Alhomiedan said: “The community sits at the center of the development (of the Contemporary Art Museum). We did more than 30 focus groups, asking ‘What do you want the museum to look like? Do you know what a museum is?’ And ‘How do you imagine the museum can step out of the boundary of the wall and also reach to the houses and go inside these houses?’ Because we don’t believe a museum (to be) this physical space.”  

The AlJadidah Arts District plays a major role in the festival, staging a number of initiatives, including newly commissioned artworks, workshops, exhibitions, film screenings, and musical performances. Saudi-French cultural institution Villa Hegra is hosting the photography exhibition “Not Deserted: AlUla’s Archives in Movement,” which features early 20th-century photographs by Tony André alongside an exhibition of cinematic images of desert landscapes by Saudi filmmaker and Villa Hegra resident Saad Tahaitah, while the AlUla Music Hub presents a number of concerts, ranging from Arabic, to jazz, to fusion. Cinema AlJadidah presents a curated series of art documentaries, feature films, and shorts, set in the open-air, and at ATHR Gallery, visitors can find works by Saudi-born artist Sara Abdu exploring architecture as memory.  

Works on display in the photography exhibition 'Not Deserted.' (Supplied)

Just across from ATHR Galley at Design Space AlUla is “Material Witness: Celebrating Design From Within,” an exhibition curated by Dominique Petit-Frère and Majedah Alduligan and artistically led by Ali Alghazzawi and Arnaud Murand, that highlights the connection between design and place and includes works by five participants in the AlUla Artist Residency’s 2025 design edition. 

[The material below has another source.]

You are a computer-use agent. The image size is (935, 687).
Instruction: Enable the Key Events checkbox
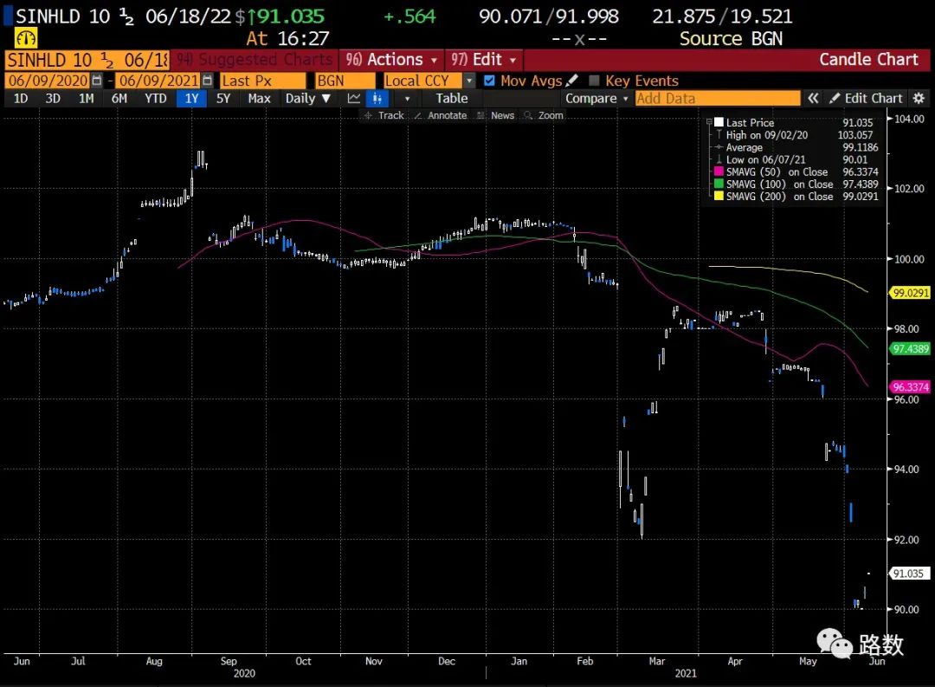click(x=594, y=81)
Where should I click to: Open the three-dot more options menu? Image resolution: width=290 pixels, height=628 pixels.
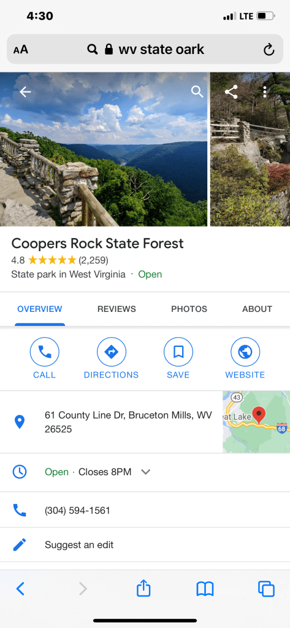click(x=265, y=91)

Alhomiedan said: “Every single one of these initiatives is inspired by the place and by memory and materials. Because if we don’t focus on that, then you can do this work anywhere else in the world.  

“Focusing on where you are right now — like, the shadows of the palm groves or the palm trees, the different local plants that you can extract pigments from, local stones, different local fabrics, the local flora and fauna — this is how artists explore creativity through the place, memory, and community of AlUla.” 

The festival positions art as a connective pillar between nature and heritage, aiming not only to revive the artistic practices exemplified in the ancient architectural marvels of the tombs in Hegra or the carefully carved statues uncovered in Dadan, but also to utilize their powerful history as proof of the region’s inherent gravitation towards art.